--- Given exercise ---
Copy every line of the listing below without changing anything.
═══ Supplied records ═══
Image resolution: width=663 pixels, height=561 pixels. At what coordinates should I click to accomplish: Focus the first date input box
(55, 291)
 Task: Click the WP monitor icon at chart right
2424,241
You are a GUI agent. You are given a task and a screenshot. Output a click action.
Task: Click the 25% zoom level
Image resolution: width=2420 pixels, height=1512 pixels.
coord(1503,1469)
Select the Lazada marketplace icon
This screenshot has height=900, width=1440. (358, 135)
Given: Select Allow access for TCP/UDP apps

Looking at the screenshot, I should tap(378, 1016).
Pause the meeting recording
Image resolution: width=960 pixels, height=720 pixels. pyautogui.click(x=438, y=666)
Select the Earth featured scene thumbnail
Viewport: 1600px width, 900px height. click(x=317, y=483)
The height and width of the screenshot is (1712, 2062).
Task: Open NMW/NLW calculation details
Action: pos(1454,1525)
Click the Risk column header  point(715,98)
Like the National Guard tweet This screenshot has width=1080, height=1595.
═══
--- Exercise output ---
Image resolution: width=663 pixels, height=561 pixels. At what coordinates should I click to accomplish: Focus the first date input box
(55, 291)
 Task: Click the WP monitor icon at chart right
2424,241
You are a GUI agent. You are given a task and a screenshot. Output a click action.
Task: Click the 25% zoom level
Image resolution: width=2420 pixels, height=1512 pixels.
coord(1503,1469)
Select the Lazada marketplace icon
This screenshot has height=900, width=1440. (358, 135)
Given: Select Allow access for TCP/UDP apps

Looking at the screenshot, I should tap(378, 1016).
Pause the meeting recording
Image resolution: width=960 pixels, height=720 pixels. pyautogui.click(x=438, y=666)
Select the Earth featured scene thumbnail
Viewport: 1600px width, 900px height. click(x=317, y=483)
The height and width of the screenshot is (1712, 2062).
Task: Open NMW/NLW calculation details
Action: pos(1454,1525)
Click the Risk column header  point(715,98)
Like the National Guard tweet This screenshot has width=1080, height=1595.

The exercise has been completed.